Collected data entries
((
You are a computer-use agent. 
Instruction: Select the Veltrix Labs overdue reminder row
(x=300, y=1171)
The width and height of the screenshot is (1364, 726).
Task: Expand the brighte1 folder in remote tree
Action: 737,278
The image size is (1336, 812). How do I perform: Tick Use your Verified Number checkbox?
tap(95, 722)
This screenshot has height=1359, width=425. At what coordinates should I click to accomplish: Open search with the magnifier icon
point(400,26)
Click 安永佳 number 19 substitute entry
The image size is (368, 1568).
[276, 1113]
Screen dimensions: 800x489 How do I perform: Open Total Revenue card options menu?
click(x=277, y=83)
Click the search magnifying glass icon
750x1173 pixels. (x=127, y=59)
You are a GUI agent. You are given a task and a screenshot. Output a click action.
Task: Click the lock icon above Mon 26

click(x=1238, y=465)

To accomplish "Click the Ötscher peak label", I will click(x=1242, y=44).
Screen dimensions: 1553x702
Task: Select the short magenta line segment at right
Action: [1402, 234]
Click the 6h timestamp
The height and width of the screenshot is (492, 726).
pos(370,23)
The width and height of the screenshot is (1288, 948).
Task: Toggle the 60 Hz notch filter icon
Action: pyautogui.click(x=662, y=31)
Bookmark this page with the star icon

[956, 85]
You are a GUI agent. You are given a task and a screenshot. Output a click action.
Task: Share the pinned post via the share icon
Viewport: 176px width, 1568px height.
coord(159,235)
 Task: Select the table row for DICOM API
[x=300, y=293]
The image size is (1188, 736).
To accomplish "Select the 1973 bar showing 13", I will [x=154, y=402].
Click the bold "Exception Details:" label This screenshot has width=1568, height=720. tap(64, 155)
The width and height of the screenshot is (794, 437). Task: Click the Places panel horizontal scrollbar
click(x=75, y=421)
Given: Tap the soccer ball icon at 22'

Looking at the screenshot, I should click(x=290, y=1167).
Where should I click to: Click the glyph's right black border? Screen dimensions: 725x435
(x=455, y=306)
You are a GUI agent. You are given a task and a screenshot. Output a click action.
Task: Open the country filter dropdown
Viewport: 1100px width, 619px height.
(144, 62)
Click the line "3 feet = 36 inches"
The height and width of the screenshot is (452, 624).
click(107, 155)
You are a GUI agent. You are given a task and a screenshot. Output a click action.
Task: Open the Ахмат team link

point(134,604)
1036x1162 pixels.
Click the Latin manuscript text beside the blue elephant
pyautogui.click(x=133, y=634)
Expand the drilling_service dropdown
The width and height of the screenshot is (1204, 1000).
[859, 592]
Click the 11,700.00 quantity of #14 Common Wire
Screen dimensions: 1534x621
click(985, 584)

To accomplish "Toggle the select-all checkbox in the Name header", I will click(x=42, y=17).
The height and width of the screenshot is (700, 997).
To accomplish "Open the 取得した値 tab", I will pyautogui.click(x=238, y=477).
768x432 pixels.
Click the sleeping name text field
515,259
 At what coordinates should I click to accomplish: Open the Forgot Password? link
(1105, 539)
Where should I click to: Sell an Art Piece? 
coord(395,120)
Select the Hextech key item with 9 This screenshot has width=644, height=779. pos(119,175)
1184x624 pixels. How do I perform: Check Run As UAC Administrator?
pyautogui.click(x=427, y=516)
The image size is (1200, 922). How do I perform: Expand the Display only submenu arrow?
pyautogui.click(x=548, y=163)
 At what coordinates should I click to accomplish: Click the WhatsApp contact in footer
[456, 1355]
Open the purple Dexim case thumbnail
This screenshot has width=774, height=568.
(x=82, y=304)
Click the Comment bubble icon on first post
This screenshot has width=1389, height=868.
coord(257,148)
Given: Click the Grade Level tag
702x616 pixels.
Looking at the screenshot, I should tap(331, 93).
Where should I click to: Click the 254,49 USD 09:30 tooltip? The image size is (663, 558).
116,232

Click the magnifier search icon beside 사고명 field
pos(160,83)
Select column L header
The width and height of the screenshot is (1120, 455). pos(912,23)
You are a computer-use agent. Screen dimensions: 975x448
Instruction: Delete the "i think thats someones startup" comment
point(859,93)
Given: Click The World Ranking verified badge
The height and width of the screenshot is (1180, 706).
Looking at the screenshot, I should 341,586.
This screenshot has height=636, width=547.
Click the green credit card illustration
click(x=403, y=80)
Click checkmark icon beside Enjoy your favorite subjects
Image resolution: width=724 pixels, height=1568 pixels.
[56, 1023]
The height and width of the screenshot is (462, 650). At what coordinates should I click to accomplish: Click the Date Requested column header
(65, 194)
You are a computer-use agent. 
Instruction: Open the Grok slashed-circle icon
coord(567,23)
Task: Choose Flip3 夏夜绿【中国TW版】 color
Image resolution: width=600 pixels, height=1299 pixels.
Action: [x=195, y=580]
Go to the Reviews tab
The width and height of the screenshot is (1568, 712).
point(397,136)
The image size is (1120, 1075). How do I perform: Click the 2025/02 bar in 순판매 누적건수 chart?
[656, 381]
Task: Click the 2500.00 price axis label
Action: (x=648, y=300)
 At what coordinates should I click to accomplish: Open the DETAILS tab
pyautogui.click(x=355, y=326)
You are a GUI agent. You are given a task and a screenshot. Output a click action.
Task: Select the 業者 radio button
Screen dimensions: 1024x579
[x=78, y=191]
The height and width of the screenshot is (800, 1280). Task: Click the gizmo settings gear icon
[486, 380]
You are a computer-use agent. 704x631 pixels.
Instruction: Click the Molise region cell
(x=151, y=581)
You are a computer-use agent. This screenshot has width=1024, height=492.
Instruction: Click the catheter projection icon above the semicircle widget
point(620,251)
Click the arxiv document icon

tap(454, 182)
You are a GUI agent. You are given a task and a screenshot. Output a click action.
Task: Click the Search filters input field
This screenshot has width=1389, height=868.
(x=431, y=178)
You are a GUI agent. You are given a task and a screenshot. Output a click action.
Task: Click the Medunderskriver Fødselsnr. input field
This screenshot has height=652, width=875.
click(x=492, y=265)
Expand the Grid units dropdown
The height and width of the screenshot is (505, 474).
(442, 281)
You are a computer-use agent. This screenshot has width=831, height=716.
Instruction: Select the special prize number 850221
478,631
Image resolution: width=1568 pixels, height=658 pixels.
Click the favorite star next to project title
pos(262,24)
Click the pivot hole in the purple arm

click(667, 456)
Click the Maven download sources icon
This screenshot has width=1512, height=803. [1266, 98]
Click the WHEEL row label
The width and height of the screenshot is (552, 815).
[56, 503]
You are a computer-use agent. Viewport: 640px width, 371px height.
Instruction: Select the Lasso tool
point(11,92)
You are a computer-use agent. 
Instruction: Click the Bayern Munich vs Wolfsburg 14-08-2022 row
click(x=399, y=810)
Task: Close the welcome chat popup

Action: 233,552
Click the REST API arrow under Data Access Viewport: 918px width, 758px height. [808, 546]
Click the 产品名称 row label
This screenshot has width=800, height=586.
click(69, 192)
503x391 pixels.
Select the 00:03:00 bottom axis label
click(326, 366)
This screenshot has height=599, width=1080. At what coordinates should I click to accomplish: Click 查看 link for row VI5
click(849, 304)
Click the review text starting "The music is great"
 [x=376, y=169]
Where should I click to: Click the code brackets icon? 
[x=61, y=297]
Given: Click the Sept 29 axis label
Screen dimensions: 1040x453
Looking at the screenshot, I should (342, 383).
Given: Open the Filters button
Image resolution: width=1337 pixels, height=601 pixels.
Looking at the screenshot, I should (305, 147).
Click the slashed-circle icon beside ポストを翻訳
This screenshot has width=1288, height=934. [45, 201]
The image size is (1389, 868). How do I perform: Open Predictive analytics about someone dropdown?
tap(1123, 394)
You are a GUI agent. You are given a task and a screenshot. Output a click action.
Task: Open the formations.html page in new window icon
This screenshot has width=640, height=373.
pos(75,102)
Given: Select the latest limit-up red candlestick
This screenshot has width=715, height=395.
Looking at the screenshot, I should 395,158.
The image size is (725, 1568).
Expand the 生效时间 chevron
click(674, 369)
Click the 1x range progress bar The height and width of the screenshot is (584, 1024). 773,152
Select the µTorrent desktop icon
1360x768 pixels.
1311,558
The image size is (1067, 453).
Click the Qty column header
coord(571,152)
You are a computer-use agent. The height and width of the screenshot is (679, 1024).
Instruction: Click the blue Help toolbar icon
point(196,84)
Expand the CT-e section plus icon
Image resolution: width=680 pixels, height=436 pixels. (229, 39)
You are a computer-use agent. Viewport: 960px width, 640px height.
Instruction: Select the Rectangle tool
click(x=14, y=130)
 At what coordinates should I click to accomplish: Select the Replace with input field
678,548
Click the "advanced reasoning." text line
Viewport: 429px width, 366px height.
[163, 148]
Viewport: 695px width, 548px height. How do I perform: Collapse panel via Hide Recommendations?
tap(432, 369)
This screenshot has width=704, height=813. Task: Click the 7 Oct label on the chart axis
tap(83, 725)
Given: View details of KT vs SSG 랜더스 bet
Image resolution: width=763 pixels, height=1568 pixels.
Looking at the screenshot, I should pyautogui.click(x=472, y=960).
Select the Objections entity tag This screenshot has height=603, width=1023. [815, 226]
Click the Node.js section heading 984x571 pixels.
))
▶ [EXERCISE BRIEF] What is needed is an exact copy of the lines above, from the one containing "The height and width of the screenshot is (505, 474)." through the one containing "You are a computer-use agent. Viewport: 640px", with nothing added.

▶ [SOLVED PROBLEM]
The height and width of the screenshot is (505, 474).
(442, 281)
You are a computer-use agent. This screenshot has width=831, height=716.
Instruction: Select the special prize number 850221
478,631
Image resolution: width=1568 pixels, height=658 pixels.
Click the favorite star next to project title
pos(262,24)
Click the pivot hole in the purple arm

click(667, 456)
Click the Maven download sources icon
This screenshot has width=1512, height=803. [1266, 98]
Click the WHEEL row label
The width and height of the screenshot is (552, 815).
[56, 503]
You are a computer-use agent. Viewport: 640px width, 371px height.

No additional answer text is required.